Ratings group, Moody’s reckons Qantas’ $1.9 billion capital raising, 6,000 job cuts and other measures announced late last week will be “credit positive because Qantas will use the proceeds to strengthen its balance sheet and improve its financial flexibility, in line with its financial framework.”
In an analysis of the move, Moody’s pointed out Qantas’ strong financial position.
Qantas had $A2.5 billion of cash, undrawn facilities of $AD1 billion, and an unencumbered fleet valued at $A2.7billion as of May 5. Total liquidity will increase to $A4.6 billion, excluding unencumbered aircraft, following the completion of the equity raise.
Pro forma net debt was $A4.7 billion as of May 31, and Qantas has no major debt maturities until June 2021 (these figures exclude the $US500 million share purchase plan proceeds, which will only be received in July, according to the Moody’s analysis).
“Qantas has prioritized balance-sheet strength and liquidity for a number of years, despite record earnings, and the coronavirus outbreak has shown the benefit of this.
“The company has taken a number of actions to reduce cash burn as revenue has fallen amid the coronavirus disruption to air travel, including standing down employees, deferring capital spending and revoking the declared first-half 2020 dividend.

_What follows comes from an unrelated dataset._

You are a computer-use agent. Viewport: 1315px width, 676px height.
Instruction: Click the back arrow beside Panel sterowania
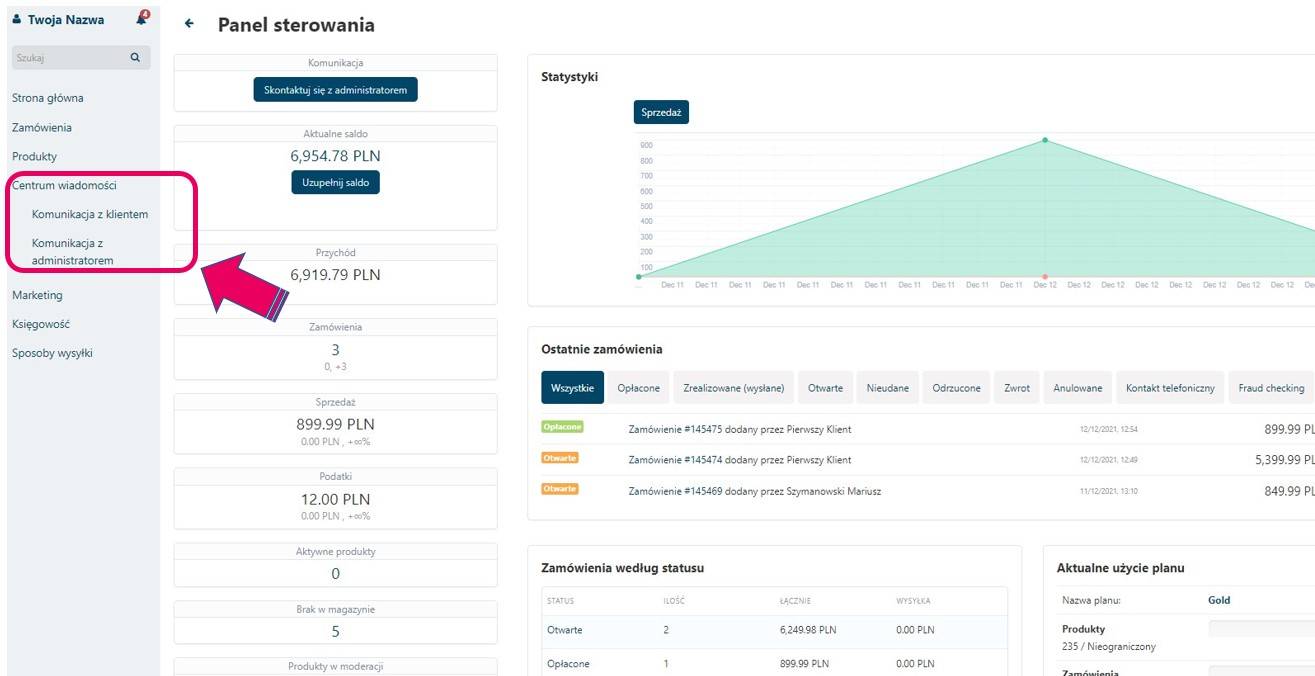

“It also utilized its unencumbered fleet to raise AUD1.75 billion in debt to boost liquidity. Qantas’ management has a strong track record in transforming the business. Therefore, it is positive that at the board’s request, Alan Joyce agreed to remain group CEO at least until the end of fiscal 2023, ending 30 June 2023,“ Moody’s said.
The ratings group pointed out that while Qantas had forecast its average domestic capacity to recover to 70% in fiscal 2021 and 100% in fiscal 2022 and expects international capacity to be around 50% in fiscal 2022, “the reality is that it is difficult to forecast capacity with accuracy in the current environment.”
“It is also very hard to forecast company results in the current environment, and financial policy and governance come to the fore in our credit analysis as a result.
“We view Qantas’ adherence to its financial framework as highly supportive of its rating because it ensures that its capital structure remains robust and its liquidity strong,“ Moody’s said in its report.
Qantas shares fell nearly 5% to $3.62 on Monday as the rising in new COVID-19 cases in Victoria and Australia undermined confidence in the idea of a quick re-opening for the economy and air travel.